Spain finally sought aid as its borrowing costs on the open markets soared and the price for fixing the banks' balance sheets, heavily exposed to a property bubble that burst in 2008, spiralled.
Economy Minister Luis de Guindos told reporters on Saturday that the loan did not amount to a rescue, but Rajoy declined to be dragged into a semantic debate Sunday.
A source close to the talks told El Pais it would cost three percent a year, less than half the latest open market rate on Spain's 10-year bonds.
The government highlighted the fact that the deal imposed no new austerity measures or restrictions on the broader economy.
Rehn also stressed that there were no policy conditions attached to the aid.
Nevertheless, eurozone ministers said they were confident Spain would honour commitments to cut the deficit and restructure the economy.
"Progress in these areas will be closely and regularly reviewed," they said in their statement.
German central bank chief Jens Weidmann, while welcoming the lifeline, also called on Spain to keep up reforms.
"I am confident in the Spanish government, which has already begun undertaking full measures in the labour market.
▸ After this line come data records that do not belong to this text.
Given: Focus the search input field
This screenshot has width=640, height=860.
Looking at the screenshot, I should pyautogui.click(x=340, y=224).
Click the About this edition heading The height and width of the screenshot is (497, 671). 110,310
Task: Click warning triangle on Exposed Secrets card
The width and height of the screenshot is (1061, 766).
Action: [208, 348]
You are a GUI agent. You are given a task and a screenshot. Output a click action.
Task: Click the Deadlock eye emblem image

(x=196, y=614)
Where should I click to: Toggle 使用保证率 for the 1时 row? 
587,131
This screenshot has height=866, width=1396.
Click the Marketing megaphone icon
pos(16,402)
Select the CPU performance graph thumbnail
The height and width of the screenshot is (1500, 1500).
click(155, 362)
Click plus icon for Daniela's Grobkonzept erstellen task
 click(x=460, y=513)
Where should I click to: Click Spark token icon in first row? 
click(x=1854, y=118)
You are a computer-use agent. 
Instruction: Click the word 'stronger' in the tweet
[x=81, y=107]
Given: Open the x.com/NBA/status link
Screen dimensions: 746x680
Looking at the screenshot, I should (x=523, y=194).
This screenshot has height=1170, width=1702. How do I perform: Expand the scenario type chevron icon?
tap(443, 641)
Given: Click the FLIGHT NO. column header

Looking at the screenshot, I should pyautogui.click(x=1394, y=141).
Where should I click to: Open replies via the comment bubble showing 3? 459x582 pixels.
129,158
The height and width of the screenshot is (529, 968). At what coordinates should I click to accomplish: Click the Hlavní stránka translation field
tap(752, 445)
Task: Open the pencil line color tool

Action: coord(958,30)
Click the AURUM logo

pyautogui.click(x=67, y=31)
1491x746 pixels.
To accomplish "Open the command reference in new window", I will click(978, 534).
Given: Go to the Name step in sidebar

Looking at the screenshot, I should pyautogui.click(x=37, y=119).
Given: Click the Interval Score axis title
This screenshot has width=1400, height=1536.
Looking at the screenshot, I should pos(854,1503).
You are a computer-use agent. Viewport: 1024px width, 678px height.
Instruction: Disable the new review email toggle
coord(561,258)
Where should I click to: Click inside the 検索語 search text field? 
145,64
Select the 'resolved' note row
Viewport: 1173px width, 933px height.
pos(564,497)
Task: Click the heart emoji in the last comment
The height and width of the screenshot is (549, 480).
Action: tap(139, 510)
But that path must continue," he said.
Most of the Spanish newspapers' front pages headlined with the word "Rescue," although some sought to soften the blow. "Rescue without humiliation," insisted the conservative daily El Mundo.
Spain may yet be forced into seeking a full sovereign rescue when it has to face the question of financing its debt-laden regions, warned Edward Hugh, independent analyst based in Barcelona.
"This could start from the autumn," he said.
"This would officially be the bailout -- they would find they could not manage it with a credit line so they would have to go for a bailout."
IMF bank stress tests unveiled Friday determined that Spanish banks need about 40 billion euros in new capital, with a big safety margin on top of that.
If Spain took a 100-billion-euro loan in one go, it would boost the public debt level as a proportion of economic output by about 10 percentage points.
The eurozone hopes the rescue will satisfy financial markets and put Spain in a safe harbour ahead of the Greek elections on June 17, when there is a risk voters could turn against their bailout terms and force Athens into a destabilising exit from the eurozone.